* **Testo di studio**:

I reati commessi tra settembre 2020 e novembre 2021

Baby gang teneva in scacco Verona con rapine e violenze. Sedici le misure cautelari

Le vittime erano soprattutto coetanei

Baby gang teneva in scacco Verona con rapine e violenze. Sedici le misure cautelari
Ansa
Baby Gang: una ricostruzione fotografica di una aggressione

La Polizia di Verona sta eseguendo 16 misure cautelari nei confronti di un gruppo di giovani componenti di una banda che agiva nella città di Verona. Sarebbero responsabili di diverse rapine, furti, ricettazioni, uso illecito di carte di credito, estorsione, violenza privata e lesioni.

Dalle indagini sarebbe emerso che le vittime prescelte dalla gang erano  coetanei e i reati sarebbero stati commessi tra settembre 2020 e novembre 2021.

Gli agenti della Squadra mobile di Verona hanno emesso 6 custodie cautelari in carcere, 10 misure cautelari, tra questi 6 in carcere e 4 collocati in comunità. Provvedimenti  emesse dal gip del tribunale per i minorenni di Venezia.

* **Elenco dati**:
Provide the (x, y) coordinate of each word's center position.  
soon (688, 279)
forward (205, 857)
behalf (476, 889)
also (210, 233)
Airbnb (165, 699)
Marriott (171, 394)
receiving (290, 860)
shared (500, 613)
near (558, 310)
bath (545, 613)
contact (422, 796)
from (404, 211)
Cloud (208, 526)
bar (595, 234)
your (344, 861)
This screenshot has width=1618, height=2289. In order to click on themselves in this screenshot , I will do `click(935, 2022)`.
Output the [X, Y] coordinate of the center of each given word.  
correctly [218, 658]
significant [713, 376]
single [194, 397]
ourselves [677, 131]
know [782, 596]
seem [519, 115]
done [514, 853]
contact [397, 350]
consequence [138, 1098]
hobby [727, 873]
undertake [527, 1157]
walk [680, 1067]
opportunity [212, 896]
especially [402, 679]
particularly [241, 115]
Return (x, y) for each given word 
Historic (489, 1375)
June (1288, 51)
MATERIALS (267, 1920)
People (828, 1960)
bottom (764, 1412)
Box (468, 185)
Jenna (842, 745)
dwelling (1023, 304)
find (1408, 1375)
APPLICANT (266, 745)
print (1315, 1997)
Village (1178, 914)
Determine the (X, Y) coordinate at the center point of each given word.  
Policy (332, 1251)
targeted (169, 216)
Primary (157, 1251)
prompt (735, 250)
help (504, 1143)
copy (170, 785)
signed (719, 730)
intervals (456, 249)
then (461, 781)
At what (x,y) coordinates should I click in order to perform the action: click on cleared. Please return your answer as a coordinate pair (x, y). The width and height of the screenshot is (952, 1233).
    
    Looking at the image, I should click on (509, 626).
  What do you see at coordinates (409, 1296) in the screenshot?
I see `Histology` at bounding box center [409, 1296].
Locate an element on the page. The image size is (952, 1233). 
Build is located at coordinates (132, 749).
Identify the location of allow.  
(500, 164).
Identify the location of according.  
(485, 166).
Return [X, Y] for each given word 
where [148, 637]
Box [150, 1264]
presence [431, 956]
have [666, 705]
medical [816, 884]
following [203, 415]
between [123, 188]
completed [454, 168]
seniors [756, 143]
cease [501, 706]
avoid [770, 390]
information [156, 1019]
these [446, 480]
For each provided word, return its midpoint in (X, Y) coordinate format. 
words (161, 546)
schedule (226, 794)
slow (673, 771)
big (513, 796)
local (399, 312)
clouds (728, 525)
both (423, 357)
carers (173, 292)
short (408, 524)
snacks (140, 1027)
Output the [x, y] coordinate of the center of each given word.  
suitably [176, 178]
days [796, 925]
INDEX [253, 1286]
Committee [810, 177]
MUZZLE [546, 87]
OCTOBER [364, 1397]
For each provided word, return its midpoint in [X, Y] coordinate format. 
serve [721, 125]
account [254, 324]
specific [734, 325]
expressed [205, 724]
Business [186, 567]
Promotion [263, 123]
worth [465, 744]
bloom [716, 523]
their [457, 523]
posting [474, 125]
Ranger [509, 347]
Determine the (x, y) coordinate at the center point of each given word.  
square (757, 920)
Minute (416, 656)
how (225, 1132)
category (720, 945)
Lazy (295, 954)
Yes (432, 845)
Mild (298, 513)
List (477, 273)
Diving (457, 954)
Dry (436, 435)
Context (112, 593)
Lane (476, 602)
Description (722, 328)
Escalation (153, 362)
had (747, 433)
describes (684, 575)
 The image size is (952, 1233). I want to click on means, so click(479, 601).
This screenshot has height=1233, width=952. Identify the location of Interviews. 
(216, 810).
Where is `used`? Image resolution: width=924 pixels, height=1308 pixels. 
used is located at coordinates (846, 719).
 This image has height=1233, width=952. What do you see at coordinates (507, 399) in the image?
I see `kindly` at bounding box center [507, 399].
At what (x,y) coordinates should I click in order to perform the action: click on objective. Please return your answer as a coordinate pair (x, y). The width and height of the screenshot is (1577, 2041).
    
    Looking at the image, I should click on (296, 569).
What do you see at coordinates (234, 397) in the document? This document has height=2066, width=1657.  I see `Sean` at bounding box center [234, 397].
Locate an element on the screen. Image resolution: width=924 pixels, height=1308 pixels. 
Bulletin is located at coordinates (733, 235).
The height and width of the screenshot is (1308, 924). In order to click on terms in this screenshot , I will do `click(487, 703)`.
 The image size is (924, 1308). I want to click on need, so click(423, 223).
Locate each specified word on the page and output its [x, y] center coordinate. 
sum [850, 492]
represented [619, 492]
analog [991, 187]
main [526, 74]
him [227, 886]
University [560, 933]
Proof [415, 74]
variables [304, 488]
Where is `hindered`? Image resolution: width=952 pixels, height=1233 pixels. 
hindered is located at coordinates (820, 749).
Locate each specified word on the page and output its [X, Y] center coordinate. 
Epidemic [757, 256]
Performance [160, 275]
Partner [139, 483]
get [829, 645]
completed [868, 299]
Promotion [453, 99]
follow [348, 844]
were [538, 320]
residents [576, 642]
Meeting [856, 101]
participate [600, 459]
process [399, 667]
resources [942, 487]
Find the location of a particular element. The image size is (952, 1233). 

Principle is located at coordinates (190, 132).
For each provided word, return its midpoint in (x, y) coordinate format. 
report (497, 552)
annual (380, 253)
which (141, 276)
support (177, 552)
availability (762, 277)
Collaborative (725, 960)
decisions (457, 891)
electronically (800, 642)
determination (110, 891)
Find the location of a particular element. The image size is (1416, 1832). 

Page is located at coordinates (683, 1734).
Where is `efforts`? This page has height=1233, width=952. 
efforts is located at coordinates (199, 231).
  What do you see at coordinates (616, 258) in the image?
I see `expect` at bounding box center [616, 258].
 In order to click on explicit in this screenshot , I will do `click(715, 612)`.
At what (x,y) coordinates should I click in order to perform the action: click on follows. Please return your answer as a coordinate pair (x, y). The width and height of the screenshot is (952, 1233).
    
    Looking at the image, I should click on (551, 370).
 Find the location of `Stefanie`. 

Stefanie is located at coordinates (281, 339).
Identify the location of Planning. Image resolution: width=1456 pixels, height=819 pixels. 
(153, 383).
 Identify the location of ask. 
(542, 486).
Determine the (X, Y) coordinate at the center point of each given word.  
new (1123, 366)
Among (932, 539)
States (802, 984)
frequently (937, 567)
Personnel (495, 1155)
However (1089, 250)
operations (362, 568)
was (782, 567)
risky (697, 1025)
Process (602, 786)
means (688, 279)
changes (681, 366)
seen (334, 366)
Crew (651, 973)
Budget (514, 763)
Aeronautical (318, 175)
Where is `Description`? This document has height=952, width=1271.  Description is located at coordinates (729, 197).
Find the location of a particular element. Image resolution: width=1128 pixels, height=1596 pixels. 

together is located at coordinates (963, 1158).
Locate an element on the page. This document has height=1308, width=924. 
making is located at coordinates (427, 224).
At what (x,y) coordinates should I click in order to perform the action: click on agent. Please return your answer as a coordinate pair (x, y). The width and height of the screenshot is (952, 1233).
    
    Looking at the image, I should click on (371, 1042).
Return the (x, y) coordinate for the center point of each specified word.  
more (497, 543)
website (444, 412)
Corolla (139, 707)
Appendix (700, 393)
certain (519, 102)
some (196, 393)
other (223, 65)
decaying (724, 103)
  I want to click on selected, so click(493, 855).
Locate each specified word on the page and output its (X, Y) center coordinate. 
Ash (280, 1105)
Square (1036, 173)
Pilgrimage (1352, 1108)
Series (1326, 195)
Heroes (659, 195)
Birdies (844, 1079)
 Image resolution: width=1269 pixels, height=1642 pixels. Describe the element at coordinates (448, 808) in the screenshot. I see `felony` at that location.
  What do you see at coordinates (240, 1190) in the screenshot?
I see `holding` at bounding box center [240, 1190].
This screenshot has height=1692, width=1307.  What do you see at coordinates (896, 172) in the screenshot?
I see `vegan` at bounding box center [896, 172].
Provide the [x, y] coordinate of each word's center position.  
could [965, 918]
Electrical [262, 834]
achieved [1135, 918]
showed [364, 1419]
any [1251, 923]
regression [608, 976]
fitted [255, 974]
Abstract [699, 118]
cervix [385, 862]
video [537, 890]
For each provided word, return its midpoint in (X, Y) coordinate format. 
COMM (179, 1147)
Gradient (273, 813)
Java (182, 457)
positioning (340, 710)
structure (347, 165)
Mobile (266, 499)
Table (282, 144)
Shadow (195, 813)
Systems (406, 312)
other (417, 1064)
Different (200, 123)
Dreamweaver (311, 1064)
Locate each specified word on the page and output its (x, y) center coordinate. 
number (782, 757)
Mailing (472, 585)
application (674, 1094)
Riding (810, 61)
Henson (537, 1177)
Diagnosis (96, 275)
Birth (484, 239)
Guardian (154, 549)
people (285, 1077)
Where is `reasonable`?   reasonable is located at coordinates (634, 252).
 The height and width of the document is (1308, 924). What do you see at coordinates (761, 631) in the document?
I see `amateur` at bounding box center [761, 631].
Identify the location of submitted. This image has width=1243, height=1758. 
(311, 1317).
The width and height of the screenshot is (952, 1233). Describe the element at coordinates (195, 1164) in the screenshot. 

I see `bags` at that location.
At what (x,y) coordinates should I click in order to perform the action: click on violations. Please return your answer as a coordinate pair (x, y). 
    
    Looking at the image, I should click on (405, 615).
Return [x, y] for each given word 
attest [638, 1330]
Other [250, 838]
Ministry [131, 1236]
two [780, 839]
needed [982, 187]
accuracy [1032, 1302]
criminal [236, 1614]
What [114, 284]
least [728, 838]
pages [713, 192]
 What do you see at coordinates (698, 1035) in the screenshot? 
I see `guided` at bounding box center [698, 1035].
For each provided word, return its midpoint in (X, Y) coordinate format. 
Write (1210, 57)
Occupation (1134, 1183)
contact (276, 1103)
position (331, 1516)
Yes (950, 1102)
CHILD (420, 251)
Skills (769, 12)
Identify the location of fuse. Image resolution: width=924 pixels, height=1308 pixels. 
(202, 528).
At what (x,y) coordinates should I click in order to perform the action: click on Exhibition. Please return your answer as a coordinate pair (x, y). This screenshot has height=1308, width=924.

* **Attività**: Secondo il testo di studio sulla banda di Verona, da chi sono stati emessi i provvedimenti?

* **Esercizio svolto**: Dal gip del tribunale per i minorenni di Venezia.